Teacher Benefits Are Eating Away at Salaries

Chad Aldeman:

The big news out of the latest Public Education Finances Report is official confirmation that school districts spent less money per student in 2010-11 than they had the year before, the first one-year decline in nearly four decades. It’s worth taking some time to reflect on that fact, but the full report is also a valuable source of data on state and district revenues and expenditures and the entirety of the $600 billion public K-12 education industry. One key takeaway is that employee benefits continue to take on a rising share of district expenditures.
The table below uses 19 years of data (all years that are available online) to show total current expenditures (i.e. it excludes capital costs and debt), expenditures on base salaries and wages, and expenditures on benefits like retirement coverage, health insurance, tuition reimbursements, and unemployment compensation. Although it would be interesting to sort out which of these benefits have increased the most, the data don’t allow us to draw those granular conclusions. But they do tell us that teachers and district employees are forgoing wage increases on behalf of benefit enhancements.

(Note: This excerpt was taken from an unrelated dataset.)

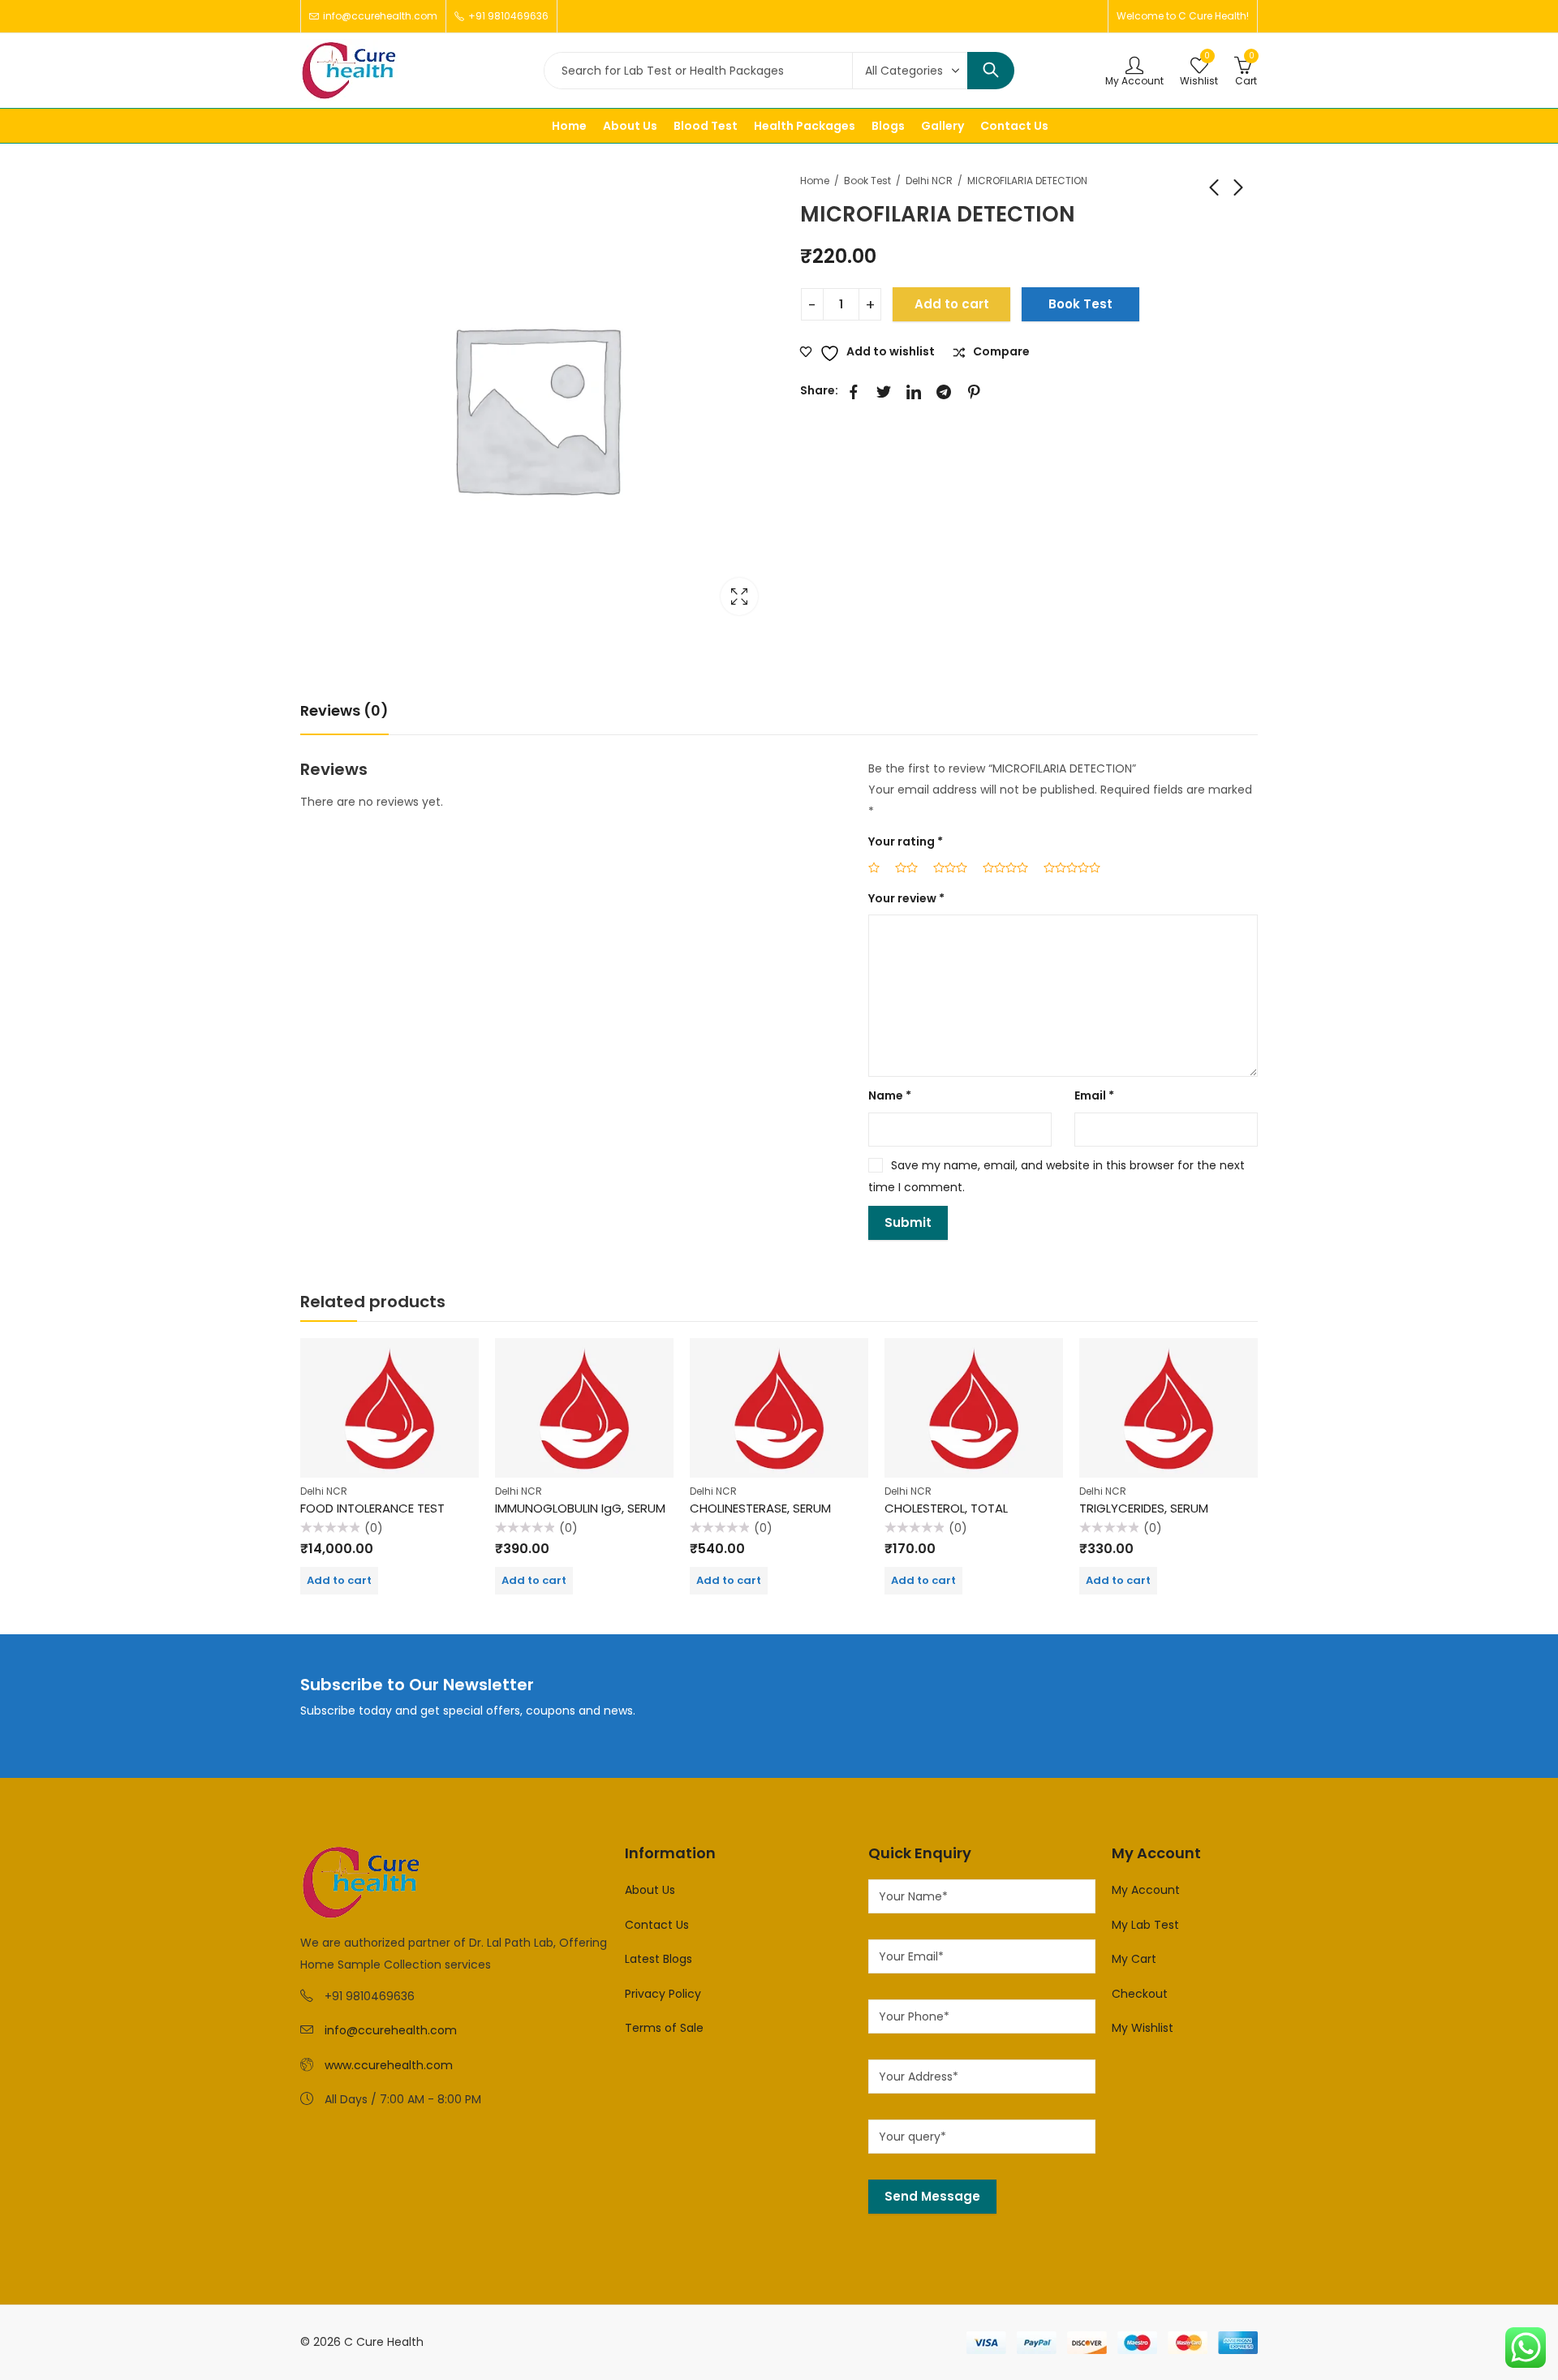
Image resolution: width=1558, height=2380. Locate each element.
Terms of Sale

From 2001 to 2011 alone, public education spending increased 49 percent, but, while salaries and wages increased 37 percent, employee benefits increased 88 percent. Twenty years ago, districts spent more than four dollars in wages to every one dollar they spent on benefits. Now that ratio has dropped under three-to-one. Benefits now eat up more than 20 percent of district budgets, or $2,262 per student, and those numbers are climbing.